--- EXERCISE DATA Enclosed Below ---

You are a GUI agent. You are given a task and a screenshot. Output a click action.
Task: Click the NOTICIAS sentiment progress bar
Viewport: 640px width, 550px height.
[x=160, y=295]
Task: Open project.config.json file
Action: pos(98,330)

--- End of Enclosed EXERCISE DATA ---

» **TRY IT**
Copy the records above exactly.

» **RESULT OF THE TASK**
You are a GUI agent. You are given a task and a screenshot. Output a click action.
Task: Click the NOTICIAS sentiment progress bar
Viewport: 640px width, 550px height.
[x=160, y=295]
Task: Open project.config.json file
Action: pos(98,330)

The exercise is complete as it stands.